Within a few days of the not-even-a-defacto-shutdown, skiffs replaced boats on moorings in Stonington Harbor. Such a short stoppage didn’t appear to change things – such as the old paradigm: Buy low from the lobsterman, Sell high to the consumer. Nor did it hit the re-start button on demand. Better to have waited it out longer if the true goal was to ease supply and let shedders harden up enough for transport to destinations far beyond Canadian plants and for which lobstermen are paid more.

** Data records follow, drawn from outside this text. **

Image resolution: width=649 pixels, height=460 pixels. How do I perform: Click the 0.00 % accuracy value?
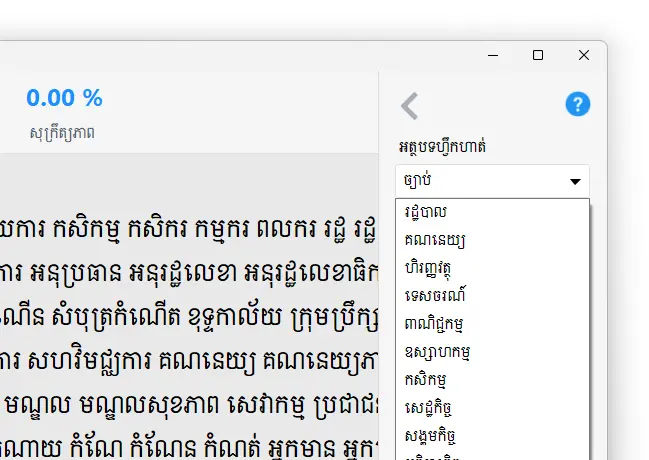click(64, 98)
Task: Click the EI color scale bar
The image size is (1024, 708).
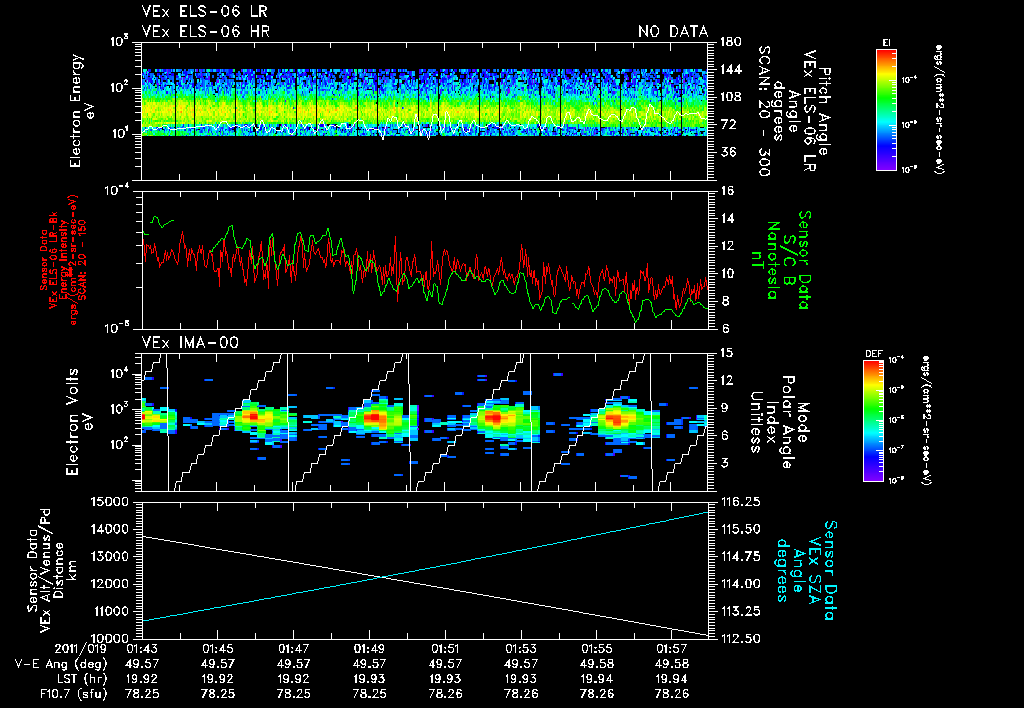Action: click(886, 109)
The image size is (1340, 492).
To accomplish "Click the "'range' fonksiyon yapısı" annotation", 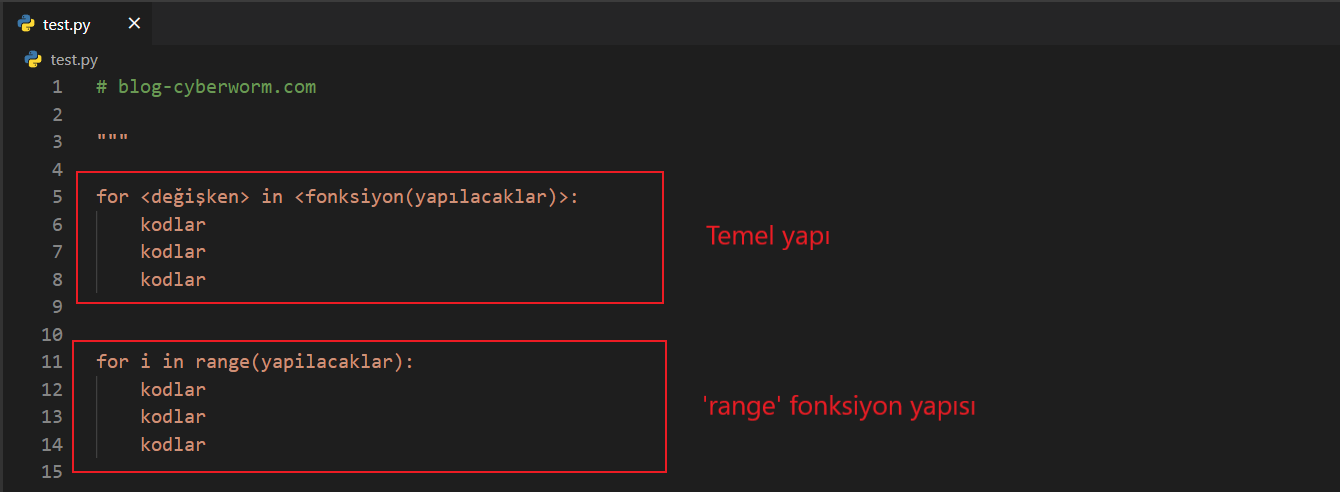I will 840,407.
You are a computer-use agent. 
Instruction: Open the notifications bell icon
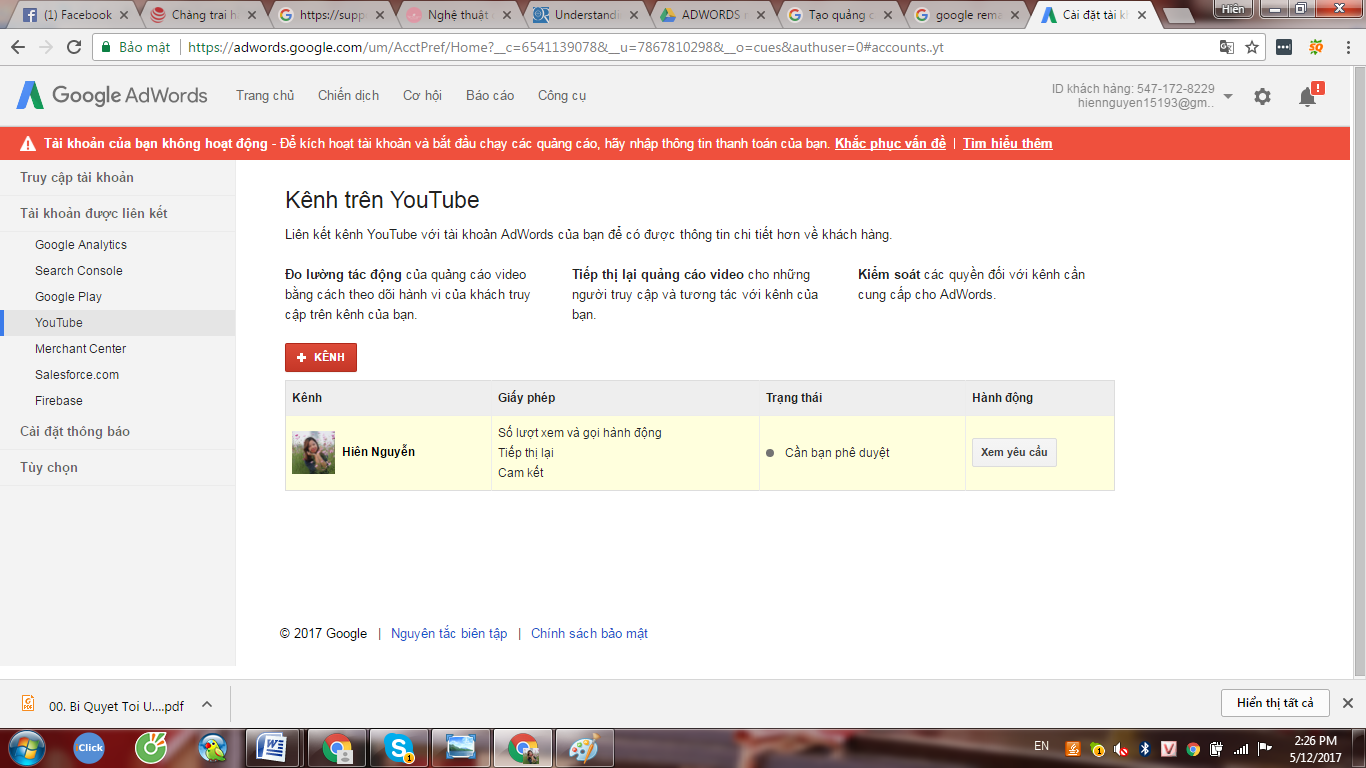1307,96
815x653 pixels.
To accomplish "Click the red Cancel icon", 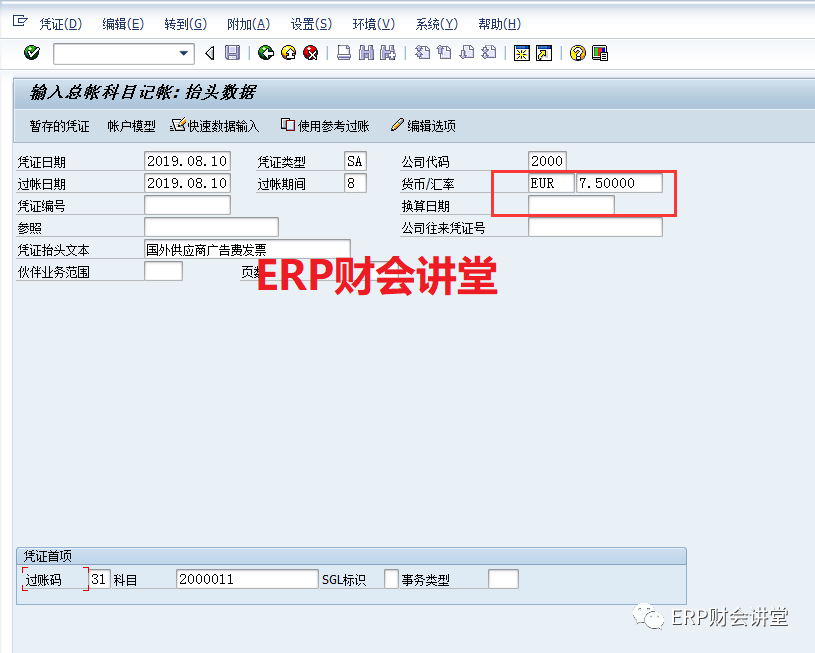I will (x=311, y=53).

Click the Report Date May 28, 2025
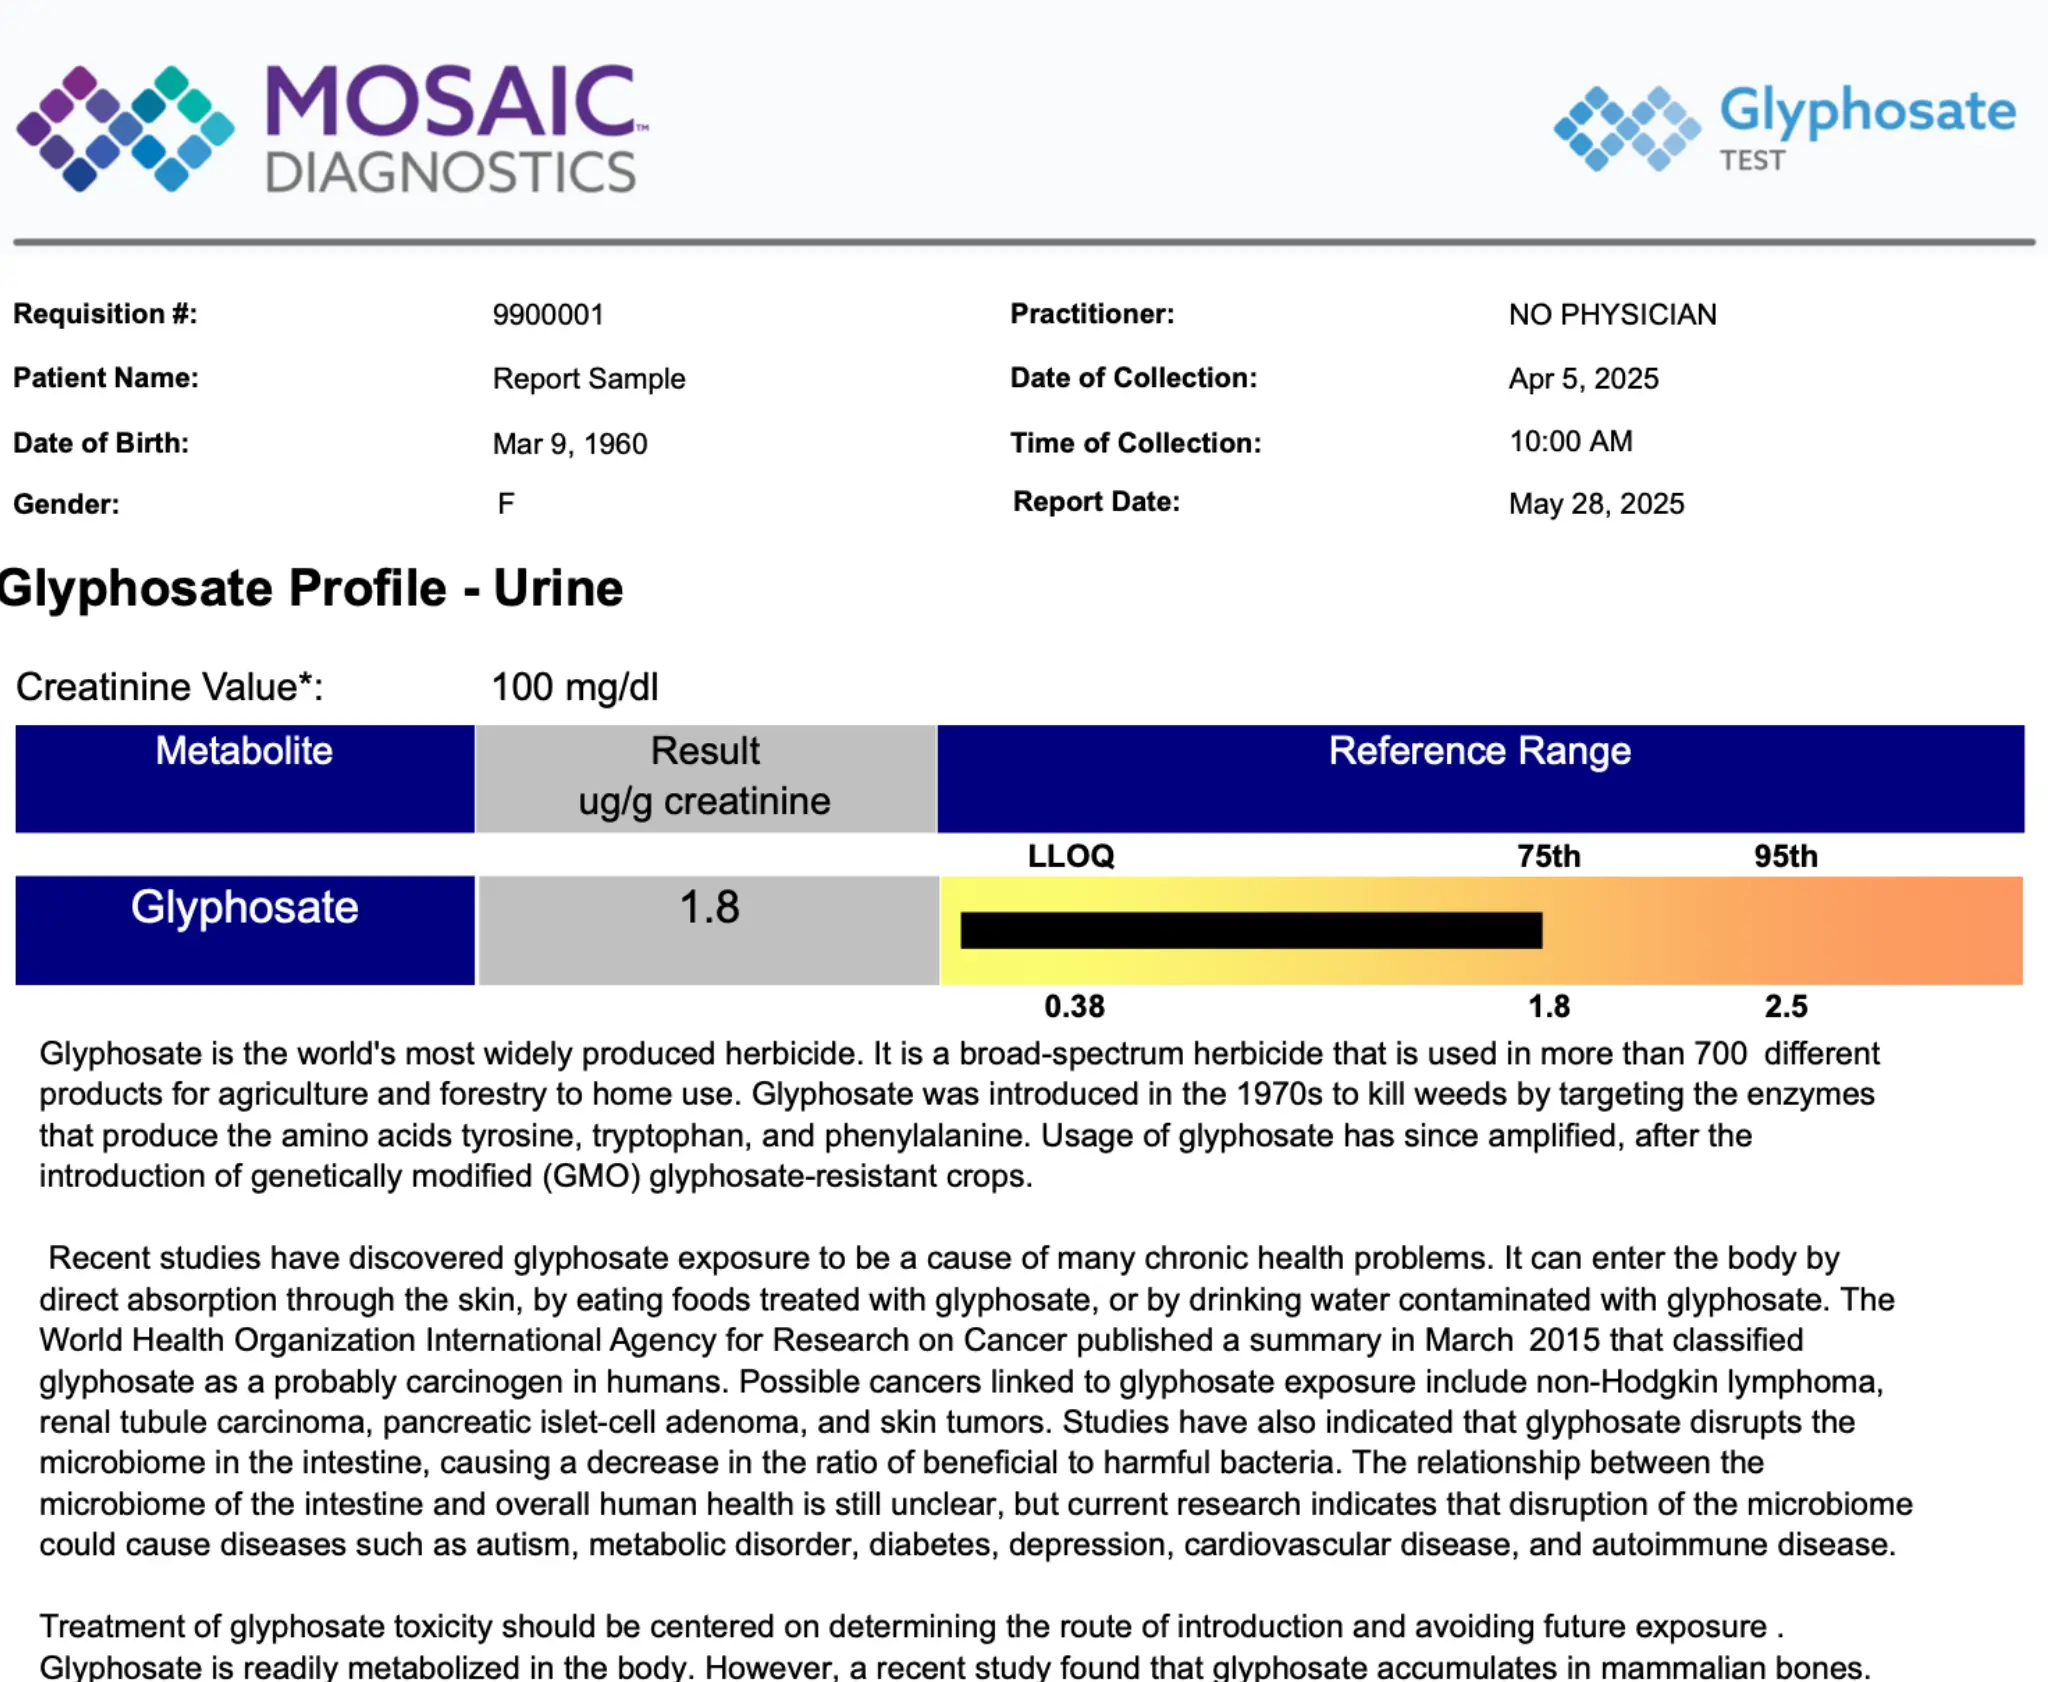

Caught, as in Conkling’s words, “between the pincher of low prices and the crusher of increased fuel and bait costs,” lobstermen revved up their engines, even as boat prices reportedly dipped to $1.35. Seduced by recent years’ record landings – lobster harvests have increased 500% in the past decade and a half – and now overcapitalized, lobstermen face economic pressures too high for them to stay ashore. "We’ll make it up in volume” has become the credo in times of low prices. Any long-term solution such as fishing less gear or phasing in the number of fished traps over a three-month season isn’t appealing. Fortunately, some folks are looking at the situation more long-term, like Penobscot East Resource Center and the Lobster Advisory Council.
In the future, we may well look back to this year and remember it only as a blip in time, of supply exceeding demand. We may also remember ice melt in Greenland, persistent drought in the Great Plains, a non-winter in the Northeast, a spring of early shedders and a lobster monoculture susceptible to disease. And decide then that the deeply troubling warning signs had in fact been More Than Enough.